However, the response from the attorney general’s office noted, beginning Jan. 1, 2020, the CCPA grants consumers a right to request that businesses disclose the categories and specific pieces of personal information being collected about them, as well as the categories of sources from which that information is collected, the business purposes for collecting or selling the information, and the categories of third parties with which the information is shared.

This is why Wallan is working now with his clients, and he believes those who are not yet in compliance should be concerned.

“(The law) has a lookback period where data goes back for a year,” he said. “Things that people are doing today…could fall within the scope of information that they’re going to have to ID under the provisions of the CCPA.”

The CCPA applies to any for-profit entity that does business in California and collects personal data, and has annual gross revenues over $25 million, or possesses personal information on 50,000 or more consumers.

Limits

Neither of the aforementioned minimums exempt very many clients at a brokerage the size of New York-based Marsh.

“The threshold for the application of the new law is pretty low,” Miller said. “That certainly impacts all of our clients at Marsh.”

She said the pending arrival of the new law is driving sales for Marsh, and it has prompted companies that already buy cyber insurance to reach out to their brokers to ensure their policies are compliant with the new law.

“This is prompting them to not only reevaluate their coverage, but the overall insurance limits that they purchase,” Miller said. “In some cases, this law will increase sales in the form of increased limits for existing buyers.”

Limits being sought depend on the type of industry, size of revenues and how they feel about their cyber security exposure, according to Miller.

“The average limit for a business of up to $2 or $3 billion in annual revenue is going to be on the magnitude of $5 million to $25-$30 million,” Miller said.

Clients at San Francisco, Calif.-based Woodruff Sawyer, are also considering higher limits, according to Dan Burke, the firm’s national cyber practice leader.

“I would say that it is driving some increased purchasing from a limit perspective for us,” Burke said, adding that something similar occurred just before Europe’s GDPR kicked in last year. “A lot of that buying activity happened right up until the regulation went into effect.”

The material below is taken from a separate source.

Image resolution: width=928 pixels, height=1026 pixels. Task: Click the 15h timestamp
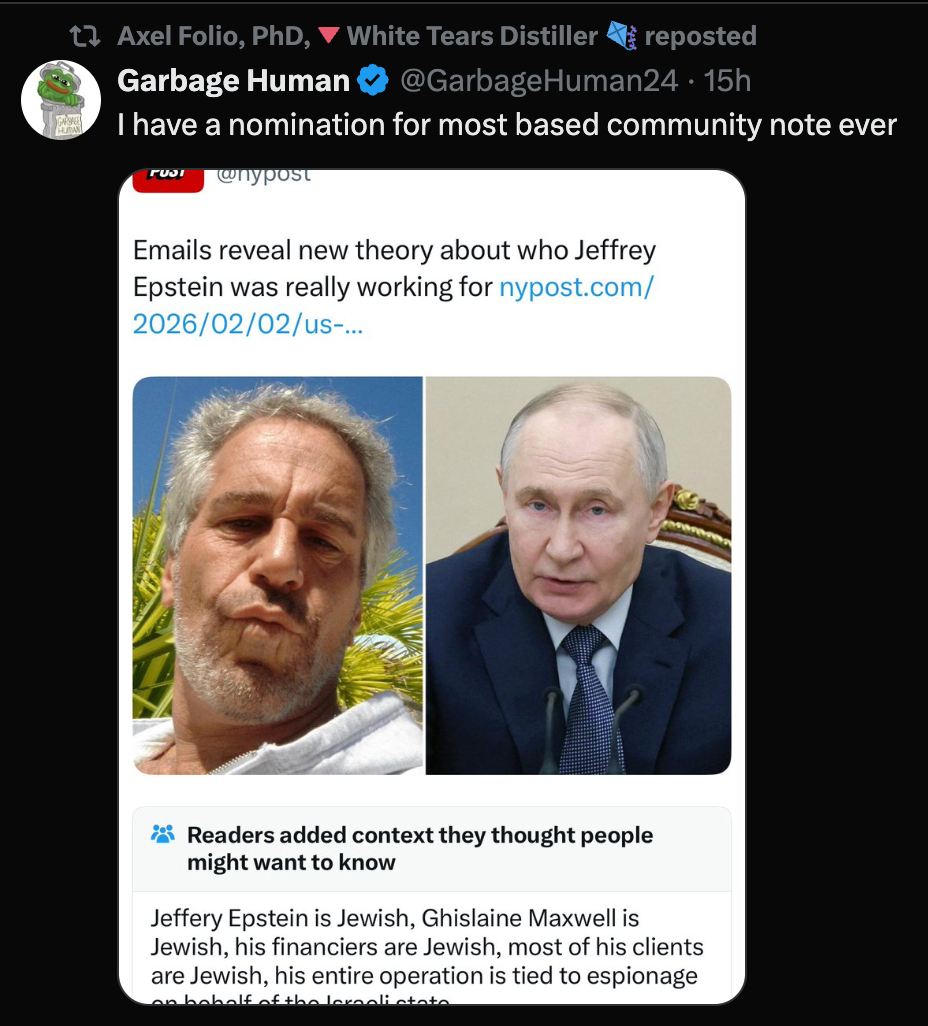point(728,81)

He expects a similar experience up to and beyond the Jan. 1 implementation of the new law.

“We’ll see an increase in those six months right prior to that,” Burke said.

Following California

Tony Dolce, vice president and cyber lead for Chubb NA, is responsible for the technical aspects of his company’s cyber line of business in the financial lines claim department as well as handling complex cyber matters.

Dolce believes that what the attorney general does to promulgate more regulations to interpret the law and govern its oversight may be as important as the law itself.

“A large carrier in the cyber space like Chubb, we’re closely monitoring the situation,” Dolce said.

The Zurich-based carrier’s interest goes beyond just following the California law, because Dolce believes the rest of the nation will be watching the rollout of the CCPA and he expects other states may follow the lead.

“I think it’s an interesting bellwether to see whether other states follow,” Dolce said. “I think the rest of the country is going to pay close attention to that.”

Beside the wait on the attorney general’s rules, there’s no certainty the CCPA will look like it does now. Several bills were introduced this Legislative session to alter, beef up or water down the CCPA. Many died, including a bill that would have expanded a consumer’s rights to bring a civil action for damages.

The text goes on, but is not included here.